Foi através de Gordão que Leco descobrira que Milene era estudante universitária de letras em inglês, que trabalhava para pagar os estudos e que não devia ter namorado já que ninguém nunca ia deixá-la ou pegá-la no serviço.
Leco não nutriu grandes esperanças a respeito de ser correspondido por Milene, tinha para si que aquele amor súbito pela jovem era algo fadado a permanecer na esfera do platônico até que se dissolvesse igual um Sonrisal, como muitos dos seus sonhos haviam feito nos últimos anos.
O problema é que aquele Sonrisal não se dissolvia.
Leco não conseguia parar de pensar em Milene, e se era um jovem realista, que sabia que alguém como ele pouco tinha a oferecer a alguém como ela, também sabia que não encontraria paz em tentar digerir os próprios sentimentos. Se fosse pra tentar conquistar a jovem de cabelos avermelhados, Leco precisaria investir em si mesmo. Melhorar. Deixar de ser um mero sobrevivente e se tornar uma pessoa com algum objetivo, alguma direção. Julgava-se capaz de fazê-lo, se tivesse a motivação correta, e àquela altura, apenas uma motivação lhe interessava.
Resolveu fazer uma aposta arriscada. Passou alguns dias atento à escala de entregas, e assim que viu a chegada do pedido de uma bombona na escola de inglês, o pegou.
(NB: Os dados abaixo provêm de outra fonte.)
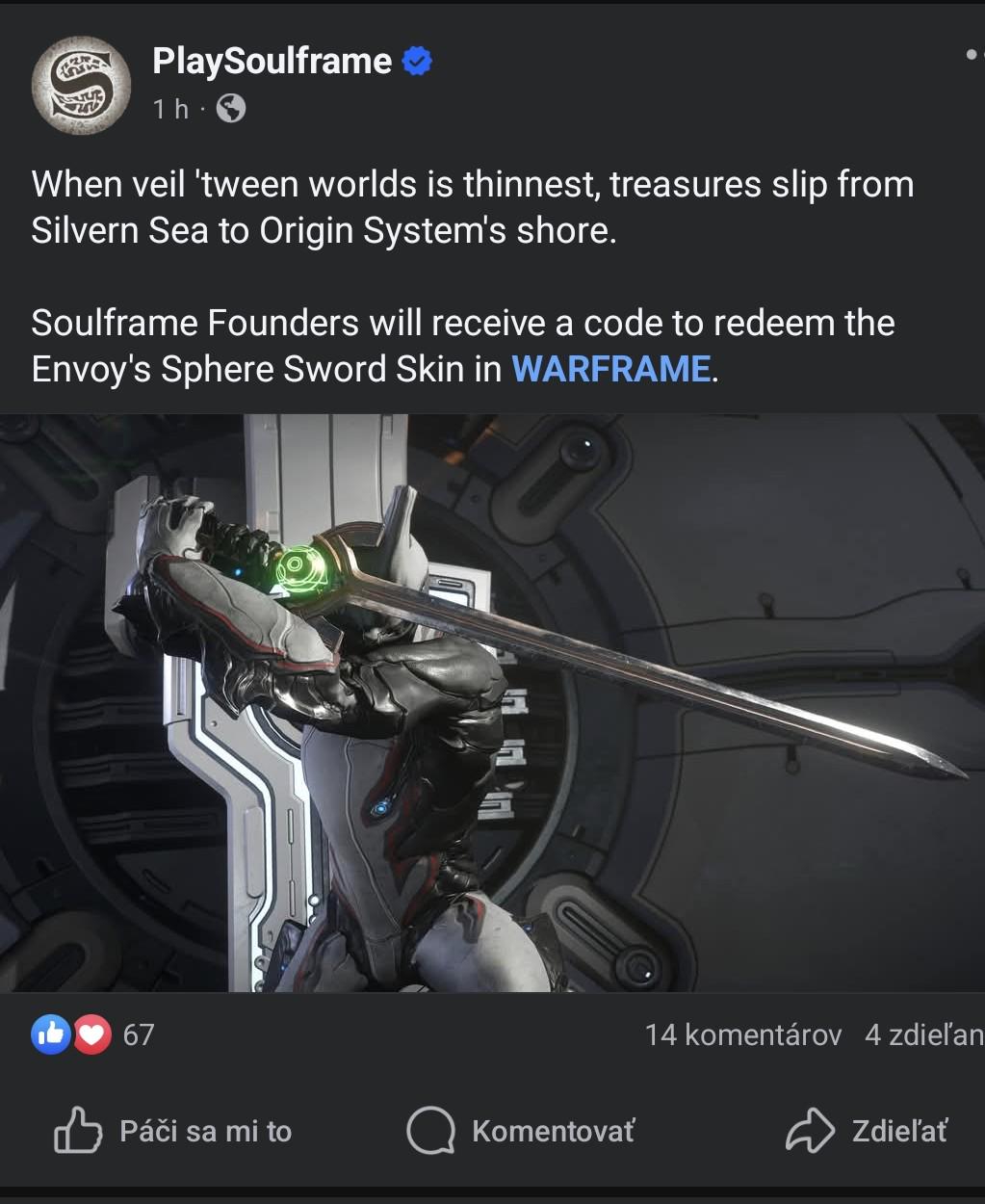Tap the thumbs-up Páči sa mi to icon
This screenshot has height=1204, width=985.
[x=78, y=1131]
Levou muito, muito mais tempo do que deveria para cumprir o pequeno trajeto entre a distribuidora e a escola de inglês, reunindo toda a coragem que tinha em si a cada volta do pedal da bicicleta para vencer aqueles breves metros.
Parou diante da vitrine, apanhou a bombona e andou a passos hesitantes até a mesa de Milene. Sorriu meio sem graça e disparou:
-Ai góte uássãr.
Por uma fração de segundo sentiu o calor da vergonha subir-lhe pela face, mas foi rápido. Milene sorriu um sorriso aberto como ele ainda não havia visto e respondeu:
-Thank you, Leco.
Leco sentiu seu sorriso se alargar espontaneamente. Aquele aceno de esperança era toda a motivação de que ele precisava para, ao menos, ambicionar um pouco mais.